SCORBUT

Prononciation : skor-bu ; le t ne se prononce pas et ne se lie pas
Nature : s. m.

1Terme de médecine. Affection générale non fébrile, qui, à l'extérieur, a pour caractère un affaiblissement notable de l'énergie musculaire, et des hémorrhagies multiples débutant presque toujours par les membres inférieurs, et s'accompagnant fréquemment, mais non toujours, d'une altération plus ou moins prononcée des gencives ; elle est due surtout à un séjour trop prolongé à bord des vaisseaux qui naviguent ; elle survient aussi à terre dans des troupes qui souffrent du froid, de l'humidité et d'une mauvaise nourriture.

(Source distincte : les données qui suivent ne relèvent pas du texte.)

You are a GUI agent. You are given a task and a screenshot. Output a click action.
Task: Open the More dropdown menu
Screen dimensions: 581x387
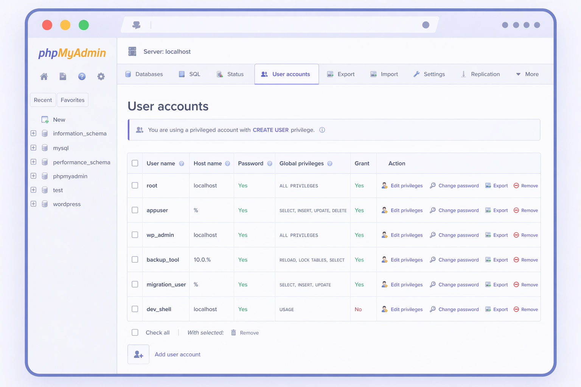[527, 74]
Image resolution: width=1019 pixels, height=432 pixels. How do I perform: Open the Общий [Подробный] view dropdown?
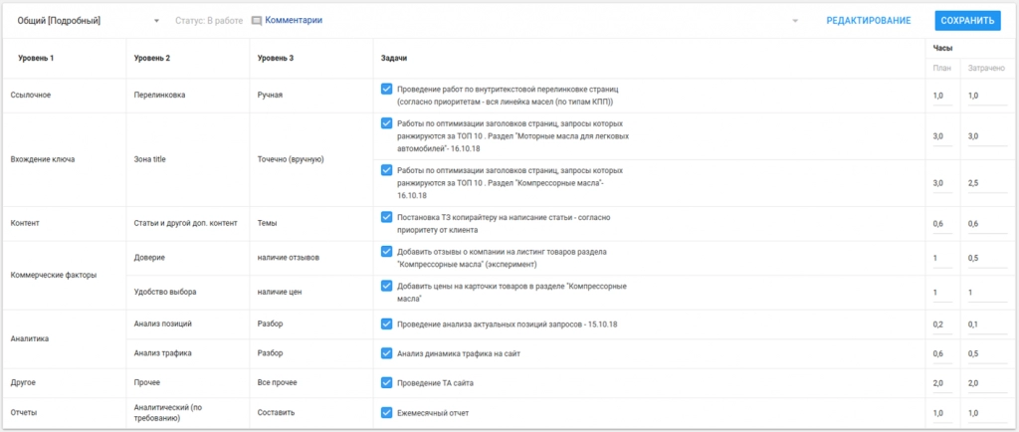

Chevemy et sa femme avaient gagné le scorbut en Danemark et laissé leur santé et leurs dents , SAINT-SIMON , 71, 173
La pluie fut continuelle, aussi le scorbut se déclara-t-il sur huit ou dix matelots ; l'humidité est un des principes les plus actifs de cette maladie , BOUGAINV. , Voy. t. II, p. 19
Une théorie sur le scorbut se réduit à ces aphorismes, qui ne sont pas d'Hippocrate : aliments quelconques propres à l'homme et capables de réparer les déperditions journalières ; air extérieur introduit le plus souvent qu'il est possible dans les entreponts et dans la cale ; humidité occasionnée par les brumes, combattue sans cesse par des fumigations et même par des brasiers , LAPÉROUSE. , Voy. t. IV, p. 237, dans POUGENS
2Scorbut de terre, s'est dit quelquefois du purpura hémorrhagique. 3Scorbut des Alpes, nom donné par Odoardi à la pellagre. XVIe s.
Scurbut , OUDIN , Dict.
Ital. scorbuto ; du germanique : allem. Scharbock ; holland. scheurbuik ; suéd. skoerbing ; angl. scurvy.